KCNH2 regulates developmental gene networks and cell fate in human pluripotent stem cells

KCNH2 encodes the voltage-gated potassium channel hERG1, which conducts the rapid delayed rectifier current (IKr) that is essential for cardiac repolarization. Loss-of-function KCNH2 variants or pharmacological inhibition of hERG1 cause congenital long QT syndrome type 2 and acquired long QT syndrome, respectively. KCNH2 variants are also associated with intrauterine fetal death and sudden infant death syndrome, yet the contribution of KCNH2 in early human development remains unclear. To explore this, we generated a KCNH2-/- human embryonic stem cell (hESC) line, which exhibited reduced proliferation and increased cell death at high confluency compared to isogenic controls. Transcriptomic analysis revealed widespread dysregulation of developmental genes, indicating impaired differentiation and altered cardiovascular gene networks. Pathways involved in calcium homeostasis, cell motility, and chemotaxis were also disrupted.

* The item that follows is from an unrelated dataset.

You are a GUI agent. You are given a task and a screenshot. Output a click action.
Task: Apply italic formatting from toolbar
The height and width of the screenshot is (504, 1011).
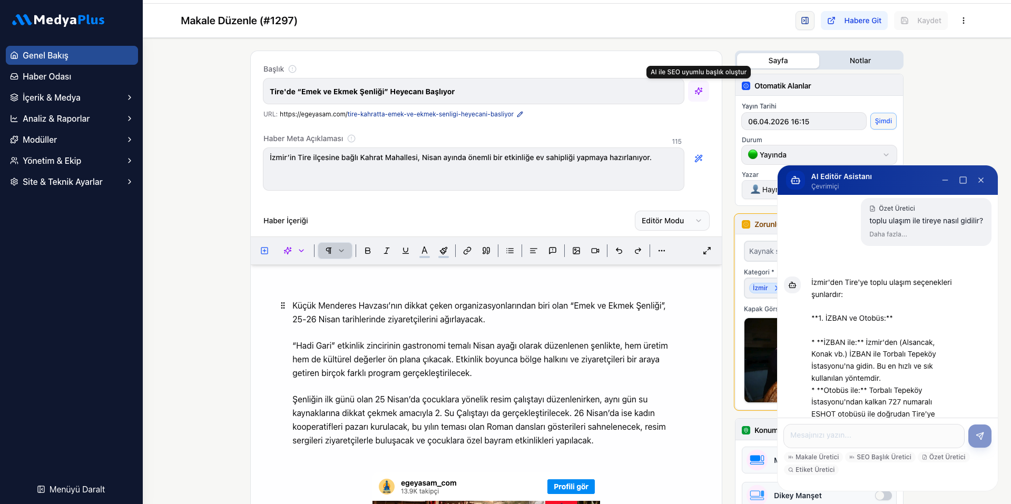click(386, 251)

These findings identify KCNH2 as a bioelectric modulator of early human developmental gene networks, extending its function beyond cardiac electrophysiology and informing congenital disease mechanisms. Overall design: RNA-seq profiling of isogenic WT and KCNH2-/- human embryonic stem cells was performed to identify KCNH2-dependent transcriptional programs. Cells were analyized under steady-state pluripotent conditions. Loss of hERG1 expression and maintenance of pluripotency were confirmed by immunocytochemistry. WT and KCNH2-/- hESCs were compared for proliferation, survival, and apoptotic activity using cell counting, phase-contrast imaging, and live-cell imaging with caspase-3/7 reporters. Differential expression and gene ontology analyses revealed disruption of developmental, cell cycle, and survival pathways, with selected targets validated by qPCR.